A lot of countries, particularly in Eastern Europe, have this concern about their energy supply, and there is a suggestion that should these harsher sanctions – these harsher measures be taken – they should be compensated in some way for losses to their economies. Was this something that was discussed, and is this something you think is feasible?
Well, it wasn’t something that was discussed. I mean, look, there’s a longer term issue here, which is that Europe needs to make itself more resilient and more independent in terms of its energy. And there was a good and long discussion about that, there were some good conclusions that you’ll see published today, asking the Commission to draw up a plan. But also, at – at my insistence, actually explanations of some of the things – like the Southern gas corridor, like making sure that shale gas can be imported from the US, like the way we approach the TTIP agreement – that I think could make a difference.
I also think that if you look at a map of Europe, and you look at a map of where shale gas is available, you see substantial shale gas reserves, not just in the UK, which we should be looking at, but also you see a lot of shale gas in Southern and Eastern Europe, which is worth exploiting as well.
So there is I think the issue with energy is that we should be looking at the long term energy diversification security and resilience right across Europe, that’s something I think colleagues are now enthusiastically pursuing.
We should also remember that of course Europe is, I think, 25% or so reliant on Russian gas, but if you look at Gazprom’s revenues, something like 50% of them come from Europe. So, you know, Russia needs Europe more than Europe needs Russia, and that’s an important point to make in these conversations.
Prime Minister, have you had a chance to talk to the Portuguese government about the disappearance of Madeleine McCann and Scotland Yard’s investigation into her disappearance?
And on a lighter note, bingo – the Chancellor says he loves playing the game, Nick Clegg says he’s a fan. Are you a fan? Do you play? Or do you plan on playing bingo in the near future?
On Madeleine McCann, I have spoken to the Portuguese Prime Minister before, I didn’t speak to him at this Council about this issue, but obviously, I’m pleased that the Metropolitan police have taken this case forward, and they’ve been working with the Portuguese, and I stand ready if ever required to speak to the Portuguese Prime Minister or other Portuguese authorities again. But I haven’t been asked to by the Metropolitan police, so I think then they seem to be making some progress.
On the issue of bingo, the issue here is trying to make sure that we have a fair tax system, and I think bingo wasn’t taxed fairly, and I’m very pleased that we’ve managed to cut the tax on bingo.
I wanted to ask you whether you have discussed other regions around Russia, such as Transnistria? Have you mentioned Moldova, and do you plan on signing DAAs with Georgia and Moldova sooner than August?

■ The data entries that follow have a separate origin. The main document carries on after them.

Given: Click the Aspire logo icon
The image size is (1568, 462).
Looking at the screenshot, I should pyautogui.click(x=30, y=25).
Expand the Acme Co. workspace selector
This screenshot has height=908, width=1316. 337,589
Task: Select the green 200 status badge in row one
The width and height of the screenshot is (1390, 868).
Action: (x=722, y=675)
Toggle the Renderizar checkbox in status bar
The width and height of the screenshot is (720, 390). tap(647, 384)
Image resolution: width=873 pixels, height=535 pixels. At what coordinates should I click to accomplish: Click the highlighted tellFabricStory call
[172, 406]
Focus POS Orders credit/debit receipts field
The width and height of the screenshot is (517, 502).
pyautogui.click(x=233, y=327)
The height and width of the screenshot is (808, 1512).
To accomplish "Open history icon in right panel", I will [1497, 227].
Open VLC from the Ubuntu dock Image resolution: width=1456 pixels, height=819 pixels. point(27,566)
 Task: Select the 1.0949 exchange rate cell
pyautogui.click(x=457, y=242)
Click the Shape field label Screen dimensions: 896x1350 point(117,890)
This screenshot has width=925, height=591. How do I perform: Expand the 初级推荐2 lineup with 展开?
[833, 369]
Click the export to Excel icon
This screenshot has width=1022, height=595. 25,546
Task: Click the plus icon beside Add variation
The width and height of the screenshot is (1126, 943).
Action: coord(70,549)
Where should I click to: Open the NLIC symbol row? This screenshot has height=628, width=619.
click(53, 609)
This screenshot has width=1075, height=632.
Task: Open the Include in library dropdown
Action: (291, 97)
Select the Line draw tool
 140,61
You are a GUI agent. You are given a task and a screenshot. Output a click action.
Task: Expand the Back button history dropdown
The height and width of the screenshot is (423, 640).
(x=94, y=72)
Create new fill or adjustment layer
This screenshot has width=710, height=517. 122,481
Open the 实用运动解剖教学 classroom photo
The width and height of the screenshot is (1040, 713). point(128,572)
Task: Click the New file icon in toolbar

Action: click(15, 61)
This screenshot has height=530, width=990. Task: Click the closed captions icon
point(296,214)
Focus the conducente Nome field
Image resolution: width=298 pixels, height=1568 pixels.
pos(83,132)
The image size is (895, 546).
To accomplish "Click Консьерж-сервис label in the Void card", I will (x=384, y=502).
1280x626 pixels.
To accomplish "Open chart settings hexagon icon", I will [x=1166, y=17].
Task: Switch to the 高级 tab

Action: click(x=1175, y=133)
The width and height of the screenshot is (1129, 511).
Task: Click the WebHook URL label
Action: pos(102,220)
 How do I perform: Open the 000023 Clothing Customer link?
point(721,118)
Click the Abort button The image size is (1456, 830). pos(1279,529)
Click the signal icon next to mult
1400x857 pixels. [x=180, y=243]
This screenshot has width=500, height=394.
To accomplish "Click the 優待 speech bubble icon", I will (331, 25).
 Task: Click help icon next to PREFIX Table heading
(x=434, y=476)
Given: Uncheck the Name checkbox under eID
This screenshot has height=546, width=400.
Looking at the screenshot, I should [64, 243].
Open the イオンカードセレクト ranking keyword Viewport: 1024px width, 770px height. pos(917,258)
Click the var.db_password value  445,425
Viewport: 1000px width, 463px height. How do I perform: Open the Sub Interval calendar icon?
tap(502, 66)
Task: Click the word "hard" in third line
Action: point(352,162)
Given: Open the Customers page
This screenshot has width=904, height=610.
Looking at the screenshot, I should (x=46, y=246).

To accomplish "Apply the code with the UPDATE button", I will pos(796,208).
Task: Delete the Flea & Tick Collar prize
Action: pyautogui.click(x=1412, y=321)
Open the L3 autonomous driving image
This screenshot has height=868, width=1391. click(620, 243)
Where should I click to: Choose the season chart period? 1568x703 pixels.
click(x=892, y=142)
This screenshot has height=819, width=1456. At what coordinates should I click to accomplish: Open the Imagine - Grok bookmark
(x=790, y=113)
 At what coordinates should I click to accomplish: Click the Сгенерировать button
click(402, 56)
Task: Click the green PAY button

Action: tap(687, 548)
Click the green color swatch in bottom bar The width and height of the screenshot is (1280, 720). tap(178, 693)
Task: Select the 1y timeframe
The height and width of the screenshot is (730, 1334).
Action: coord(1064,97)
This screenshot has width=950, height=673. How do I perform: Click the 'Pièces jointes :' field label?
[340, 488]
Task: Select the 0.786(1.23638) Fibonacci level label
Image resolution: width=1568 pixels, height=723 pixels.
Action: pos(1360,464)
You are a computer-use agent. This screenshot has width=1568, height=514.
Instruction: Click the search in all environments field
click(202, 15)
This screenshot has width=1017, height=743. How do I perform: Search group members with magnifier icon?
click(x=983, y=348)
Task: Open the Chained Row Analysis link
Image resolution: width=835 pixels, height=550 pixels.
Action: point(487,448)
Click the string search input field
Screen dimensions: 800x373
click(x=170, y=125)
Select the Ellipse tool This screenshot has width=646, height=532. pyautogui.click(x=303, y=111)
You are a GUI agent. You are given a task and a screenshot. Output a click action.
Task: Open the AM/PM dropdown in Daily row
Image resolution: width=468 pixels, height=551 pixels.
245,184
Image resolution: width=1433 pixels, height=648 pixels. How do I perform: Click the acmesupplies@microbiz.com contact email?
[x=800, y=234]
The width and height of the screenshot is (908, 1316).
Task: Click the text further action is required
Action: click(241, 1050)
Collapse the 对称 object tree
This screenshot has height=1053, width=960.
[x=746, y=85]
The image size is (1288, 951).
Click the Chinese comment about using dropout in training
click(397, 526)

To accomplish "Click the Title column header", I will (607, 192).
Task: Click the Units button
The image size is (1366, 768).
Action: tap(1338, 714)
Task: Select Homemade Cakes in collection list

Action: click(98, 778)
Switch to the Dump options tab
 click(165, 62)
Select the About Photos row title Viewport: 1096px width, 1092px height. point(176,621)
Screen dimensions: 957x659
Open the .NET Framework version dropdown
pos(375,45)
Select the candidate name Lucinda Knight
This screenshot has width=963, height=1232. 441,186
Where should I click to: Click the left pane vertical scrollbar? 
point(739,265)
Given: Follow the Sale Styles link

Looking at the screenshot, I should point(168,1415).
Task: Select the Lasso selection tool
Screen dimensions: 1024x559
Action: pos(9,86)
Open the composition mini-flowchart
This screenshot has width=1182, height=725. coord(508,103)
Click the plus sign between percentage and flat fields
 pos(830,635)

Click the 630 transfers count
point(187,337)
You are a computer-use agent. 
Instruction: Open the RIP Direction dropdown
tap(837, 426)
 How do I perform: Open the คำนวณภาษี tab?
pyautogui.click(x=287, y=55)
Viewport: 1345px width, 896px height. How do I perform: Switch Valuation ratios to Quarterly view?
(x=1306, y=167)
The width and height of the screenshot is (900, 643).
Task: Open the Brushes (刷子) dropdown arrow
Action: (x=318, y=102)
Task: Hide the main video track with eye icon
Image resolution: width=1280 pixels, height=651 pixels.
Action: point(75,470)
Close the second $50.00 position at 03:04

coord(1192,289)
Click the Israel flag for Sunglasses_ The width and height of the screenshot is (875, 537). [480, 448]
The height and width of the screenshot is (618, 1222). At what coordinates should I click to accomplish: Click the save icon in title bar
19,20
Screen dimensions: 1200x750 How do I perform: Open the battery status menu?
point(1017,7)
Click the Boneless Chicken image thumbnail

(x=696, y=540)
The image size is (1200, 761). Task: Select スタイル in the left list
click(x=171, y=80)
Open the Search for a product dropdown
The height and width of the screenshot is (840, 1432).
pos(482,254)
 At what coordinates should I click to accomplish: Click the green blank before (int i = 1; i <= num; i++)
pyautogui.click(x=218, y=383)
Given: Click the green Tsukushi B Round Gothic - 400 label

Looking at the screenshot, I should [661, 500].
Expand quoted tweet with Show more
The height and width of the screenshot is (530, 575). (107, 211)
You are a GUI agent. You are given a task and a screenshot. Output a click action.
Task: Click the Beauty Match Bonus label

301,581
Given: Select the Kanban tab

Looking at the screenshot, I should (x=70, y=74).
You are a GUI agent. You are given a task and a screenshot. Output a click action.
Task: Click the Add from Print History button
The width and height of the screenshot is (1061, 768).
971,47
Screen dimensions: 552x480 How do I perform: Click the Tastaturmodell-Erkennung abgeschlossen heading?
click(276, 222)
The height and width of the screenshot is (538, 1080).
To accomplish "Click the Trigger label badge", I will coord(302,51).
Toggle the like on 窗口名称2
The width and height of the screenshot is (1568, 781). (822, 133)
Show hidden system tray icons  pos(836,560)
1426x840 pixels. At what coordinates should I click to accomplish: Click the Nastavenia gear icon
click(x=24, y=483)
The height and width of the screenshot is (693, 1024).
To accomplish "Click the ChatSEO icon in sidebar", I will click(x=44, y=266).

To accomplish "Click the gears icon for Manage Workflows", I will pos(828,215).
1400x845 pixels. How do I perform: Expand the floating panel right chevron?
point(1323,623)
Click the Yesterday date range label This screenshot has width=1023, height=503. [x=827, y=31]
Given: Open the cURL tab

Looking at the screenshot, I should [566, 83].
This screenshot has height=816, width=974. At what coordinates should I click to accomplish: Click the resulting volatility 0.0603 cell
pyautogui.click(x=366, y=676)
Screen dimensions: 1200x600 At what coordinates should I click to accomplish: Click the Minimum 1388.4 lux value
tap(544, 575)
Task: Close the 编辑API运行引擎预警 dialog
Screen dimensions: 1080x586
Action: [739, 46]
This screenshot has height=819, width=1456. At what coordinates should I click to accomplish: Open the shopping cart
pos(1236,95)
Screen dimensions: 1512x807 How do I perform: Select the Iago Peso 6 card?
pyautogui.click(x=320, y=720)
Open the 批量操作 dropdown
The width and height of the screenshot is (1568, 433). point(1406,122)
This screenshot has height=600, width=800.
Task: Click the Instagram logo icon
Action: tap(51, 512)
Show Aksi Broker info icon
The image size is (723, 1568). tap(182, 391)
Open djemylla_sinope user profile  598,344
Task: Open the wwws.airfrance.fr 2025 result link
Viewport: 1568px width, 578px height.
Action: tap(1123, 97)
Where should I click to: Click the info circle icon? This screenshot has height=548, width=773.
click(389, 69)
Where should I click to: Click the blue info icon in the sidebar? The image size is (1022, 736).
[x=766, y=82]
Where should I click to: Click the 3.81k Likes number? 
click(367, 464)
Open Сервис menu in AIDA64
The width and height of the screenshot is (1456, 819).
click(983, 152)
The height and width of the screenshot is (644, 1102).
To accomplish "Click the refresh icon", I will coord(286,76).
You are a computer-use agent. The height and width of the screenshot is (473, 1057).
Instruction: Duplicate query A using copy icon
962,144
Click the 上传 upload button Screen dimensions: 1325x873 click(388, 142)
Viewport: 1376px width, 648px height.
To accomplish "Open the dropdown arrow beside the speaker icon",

Yes, we do actually. The conclusions say that the European Union reconfirms its objective to further strengthen the political association and economic integration with Georgia and the Republic of Moldova. We confirm our aim to sign the association agreements, including the deep and comprehensive free trade areas, which we initialled in Vilnius last November, no later than June 2014. That was a change that we made last night, and I think that was a very positive signal.
Obviously there were discussions about other regions and areas, and I think a general lesson people were drawing, which is that if this can happen in Ukraine, then we have to be very clear about how unacceptable it is, because otherwise we will face similar situations in similar countries with a similar sort of unacceptable behaviour.